#### Exercise directions
Copy out the lines below word for word, from the line with "The width and height of the screenshot is (1288, 931)." up to and including the line with "Action: (x=106, y=328)".

#### Source material

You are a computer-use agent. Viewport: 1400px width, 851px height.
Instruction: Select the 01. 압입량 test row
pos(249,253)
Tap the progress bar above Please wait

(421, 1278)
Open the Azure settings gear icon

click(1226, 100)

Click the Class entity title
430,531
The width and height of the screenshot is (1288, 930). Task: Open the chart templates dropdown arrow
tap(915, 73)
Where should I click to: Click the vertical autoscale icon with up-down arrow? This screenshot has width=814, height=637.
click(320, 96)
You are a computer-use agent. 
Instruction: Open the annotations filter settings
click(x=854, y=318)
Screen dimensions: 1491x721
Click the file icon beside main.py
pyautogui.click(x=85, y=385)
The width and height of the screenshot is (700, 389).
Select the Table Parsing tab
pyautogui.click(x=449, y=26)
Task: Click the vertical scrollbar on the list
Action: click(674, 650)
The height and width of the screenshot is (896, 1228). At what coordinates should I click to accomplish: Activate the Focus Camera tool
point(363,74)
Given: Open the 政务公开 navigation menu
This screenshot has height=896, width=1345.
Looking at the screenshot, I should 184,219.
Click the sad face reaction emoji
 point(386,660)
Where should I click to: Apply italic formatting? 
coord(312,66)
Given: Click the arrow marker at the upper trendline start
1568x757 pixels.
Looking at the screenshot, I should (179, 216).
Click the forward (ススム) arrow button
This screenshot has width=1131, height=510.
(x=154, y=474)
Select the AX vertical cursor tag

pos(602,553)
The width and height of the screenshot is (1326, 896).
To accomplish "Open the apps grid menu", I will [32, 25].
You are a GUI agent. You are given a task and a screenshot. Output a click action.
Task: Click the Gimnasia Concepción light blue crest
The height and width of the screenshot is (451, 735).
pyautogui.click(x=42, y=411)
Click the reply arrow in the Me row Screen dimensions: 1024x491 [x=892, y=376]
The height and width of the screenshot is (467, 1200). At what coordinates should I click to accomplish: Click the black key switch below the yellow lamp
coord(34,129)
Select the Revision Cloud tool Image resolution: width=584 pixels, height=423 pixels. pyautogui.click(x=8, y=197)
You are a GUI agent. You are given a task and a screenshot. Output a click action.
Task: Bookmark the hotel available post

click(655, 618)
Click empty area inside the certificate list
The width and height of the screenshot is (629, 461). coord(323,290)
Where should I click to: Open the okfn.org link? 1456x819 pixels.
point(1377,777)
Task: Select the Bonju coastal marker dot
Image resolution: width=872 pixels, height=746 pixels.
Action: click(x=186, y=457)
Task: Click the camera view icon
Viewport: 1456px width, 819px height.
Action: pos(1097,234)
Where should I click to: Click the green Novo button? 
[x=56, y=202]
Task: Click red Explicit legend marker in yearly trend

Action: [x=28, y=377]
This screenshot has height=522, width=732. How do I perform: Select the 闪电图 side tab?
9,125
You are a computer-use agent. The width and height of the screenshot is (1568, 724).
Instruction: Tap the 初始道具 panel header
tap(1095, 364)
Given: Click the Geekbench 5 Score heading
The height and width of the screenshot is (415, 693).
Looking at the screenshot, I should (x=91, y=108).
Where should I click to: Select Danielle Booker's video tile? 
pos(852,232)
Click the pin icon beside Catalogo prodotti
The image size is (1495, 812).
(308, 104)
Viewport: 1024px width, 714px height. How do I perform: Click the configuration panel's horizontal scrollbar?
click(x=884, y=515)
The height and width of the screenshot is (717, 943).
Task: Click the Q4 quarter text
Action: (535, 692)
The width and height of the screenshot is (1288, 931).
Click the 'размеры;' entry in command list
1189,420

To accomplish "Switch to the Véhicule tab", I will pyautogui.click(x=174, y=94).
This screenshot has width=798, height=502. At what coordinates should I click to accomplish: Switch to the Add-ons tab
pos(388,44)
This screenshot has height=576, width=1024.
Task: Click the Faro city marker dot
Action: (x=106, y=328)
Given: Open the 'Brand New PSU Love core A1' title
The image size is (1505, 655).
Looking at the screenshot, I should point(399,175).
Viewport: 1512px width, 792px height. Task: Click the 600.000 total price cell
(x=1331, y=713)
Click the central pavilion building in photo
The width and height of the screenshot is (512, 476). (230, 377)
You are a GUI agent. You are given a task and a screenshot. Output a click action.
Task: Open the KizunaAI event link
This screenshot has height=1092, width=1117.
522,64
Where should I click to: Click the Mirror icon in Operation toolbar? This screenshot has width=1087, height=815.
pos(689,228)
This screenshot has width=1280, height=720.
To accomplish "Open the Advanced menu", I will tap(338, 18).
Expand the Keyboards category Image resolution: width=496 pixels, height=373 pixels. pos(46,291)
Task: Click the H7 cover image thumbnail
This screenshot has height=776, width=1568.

#### Task output
The width and height of the screenshot is (1288, 931).
Click the 'размеры;' entry in command list
1189,420

To accomplish "Switch to the Véhicule tab", I will pyautogui.click(x=174, y=94).
This screenshot has width=798, height=502. At what coordinates should I click to accomplish: Switch to the Add-ons tab
pos(388,44)
This screenshot has height=576, width=1024.
Task: Click the Faro city marker dot
Action: (x=106, y=328)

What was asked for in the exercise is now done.